SEC. 111. Title not exclusive. This title shall not be construed to preclude the applicability of any other provision of the criminal law which presently applies or may in the future apply to any transaction which violates this title, unless such provision is clearly inconsistent with the terms of this title.

SEC. 112. Severability. If any provisions of this title or its application to any person or circumstances is held invalid, the invalidity shall not affect other provisions or applications of the title which can be given effect without the invalid provision or application, and to this end the provisions of this title are declared to be severable.

TITLE II-LICENSING SECOND-HAND DEALERS

SEC. 201. The last sentence of subparagraph (c) of paragraph 39 of section 7 of the Act entitled "An Act making appropriations to provide for the government of the District of Columbia for the fiscal year ending June 30, 1903, and for other purposes", approved July 1, 1902, as amended (D.C. Code, sec. 472339 (c)), is amended to read as follows:

"For the purpose of this paragraph 39, the term 'secondhand personal property' shall not include any item of personal property (1) which the possessor thereof has acquired by reason of its return to him for credit, refund, or exchange by a person having purchased such item from such possessor, or (2) which is offered for sale, trade, or exchange by the person who repossesses the same."

TITLE III-ASSAULTS AGAINST POLICE OFFICERS AND FIREMEN SEC. 301. Section 432 of the Revised Statutes, relating to the District of Columbia, as amended (D.C. Code, sec. 22-505), is amended by adding the following new subsection:

"(c) Whoever within the District of Columbia throws any stone or other missile into or in the direction of any group of five or more persons and who knows or should know that there is present in said group any officers or member or any police force operating in the District of Columbia or any officer or member of any fire department operating in the District of Columbia, who is engaged in the performance of his official duties, shall be fined not more than $5,000 or imprisoned for not more than five years, or both.
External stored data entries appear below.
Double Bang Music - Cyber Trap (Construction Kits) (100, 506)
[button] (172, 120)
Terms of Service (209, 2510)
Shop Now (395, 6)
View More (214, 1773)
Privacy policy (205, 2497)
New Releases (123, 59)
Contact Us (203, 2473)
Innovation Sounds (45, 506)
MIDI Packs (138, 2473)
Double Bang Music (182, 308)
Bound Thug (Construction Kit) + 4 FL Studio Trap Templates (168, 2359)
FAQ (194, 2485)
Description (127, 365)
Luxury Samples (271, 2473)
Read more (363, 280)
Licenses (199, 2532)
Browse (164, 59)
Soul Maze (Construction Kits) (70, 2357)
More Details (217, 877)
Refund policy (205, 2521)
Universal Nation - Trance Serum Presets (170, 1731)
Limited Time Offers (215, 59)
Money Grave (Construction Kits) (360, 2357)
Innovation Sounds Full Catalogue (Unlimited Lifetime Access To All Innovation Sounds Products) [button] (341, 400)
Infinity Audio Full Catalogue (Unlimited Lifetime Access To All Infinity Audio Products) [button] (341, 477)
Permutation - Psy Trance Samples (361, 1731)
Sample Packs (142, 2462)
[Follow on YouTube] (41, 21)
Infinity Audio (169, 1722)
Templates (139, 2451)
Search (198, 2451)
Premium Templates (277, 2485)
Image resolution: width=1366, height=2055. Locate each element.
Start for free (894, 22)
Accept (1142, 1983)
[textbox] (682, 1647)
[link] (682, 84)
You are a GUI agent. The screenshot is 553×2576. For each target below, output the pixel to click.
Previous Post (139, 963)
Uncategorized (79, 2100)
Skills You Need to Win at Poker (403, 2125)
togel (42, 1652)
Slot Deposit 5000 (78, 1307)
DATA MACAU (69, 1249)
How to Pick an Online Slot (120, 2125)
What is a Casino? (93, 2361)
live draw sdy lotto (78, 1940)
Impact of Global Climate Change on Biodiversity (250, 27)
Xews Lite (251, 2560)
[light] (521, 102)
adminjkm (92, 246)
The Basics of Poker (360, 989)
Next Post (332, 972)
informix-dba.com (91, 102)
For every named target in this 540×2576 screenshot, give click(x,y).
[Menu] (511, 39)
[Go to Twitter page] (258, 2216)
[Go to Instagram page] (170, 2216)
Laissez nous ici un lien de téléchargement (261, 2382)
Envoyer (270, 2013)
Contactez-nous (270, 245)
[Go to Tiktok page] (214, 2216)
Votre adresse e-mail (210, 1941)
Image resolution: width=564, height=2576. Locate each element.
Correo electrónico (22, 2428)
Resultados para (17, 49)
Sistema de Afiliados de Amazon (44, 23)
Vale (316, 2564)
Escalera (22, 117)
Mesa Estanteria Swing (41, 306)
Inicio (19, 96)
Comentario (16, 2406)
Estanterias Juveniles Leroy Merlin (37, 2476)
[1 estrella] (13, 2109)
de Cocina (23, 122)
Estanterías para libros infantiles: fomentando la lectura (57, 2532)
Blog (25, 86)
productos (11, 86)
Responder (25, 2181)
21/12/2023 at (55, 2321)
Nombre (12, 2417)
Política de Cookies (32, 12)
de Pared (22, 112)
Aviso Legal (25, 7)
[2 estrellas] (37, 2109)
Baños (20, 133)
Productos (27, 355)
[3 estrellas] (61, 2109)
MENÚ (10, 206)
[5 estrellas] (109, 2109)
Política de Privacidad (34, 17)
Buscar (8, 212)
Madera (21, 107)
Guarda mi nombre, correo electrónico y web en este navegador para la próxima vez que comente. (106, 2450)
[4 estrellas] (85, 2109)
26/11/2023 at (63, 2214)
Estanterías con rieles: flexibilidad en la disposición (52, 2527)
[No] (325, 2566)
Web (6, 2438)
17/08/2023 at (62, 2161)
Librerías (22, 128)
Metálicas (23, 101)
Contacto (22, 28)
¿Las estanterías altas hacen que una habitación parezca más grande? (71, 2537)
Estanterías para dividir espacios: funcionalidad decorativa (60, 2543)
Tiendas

For purposes of this subsection, the term "missile" shall mean any object which when thrown, under the circumstances, caused or could have caused bodily injury."

TITLE IV-PROHIBIT POSSESSION OF FLASH PAPER OR WATER SOLUBLE PAPER

SEC. 401. Section 863a of the Act entitled "An Act to establish a code of law for the District of Columbia", approved March 31, 1901, as amended (D.C. Code, sec. 22-1502), is amended to read as follows:

"SEC. 563a. (a) It shall be unlawful for any person, within the District of Columbia, knowingly to have in his possession or under his control, any record, notation, receipt, ticket, certificate, bill, slip, token, paper, or writing, current or not current, used or to be used in violating the provisions of sections 863, 865, or 869 of this Act.

"(b). It shall be unlawful for any person, within the District of Columbia, to knowingly have in his possession or under his control any paper, whether blank or with writing upon it, which is commonly referred to as 'flash paper' or which is commonly referred to as 'water soluble paper'.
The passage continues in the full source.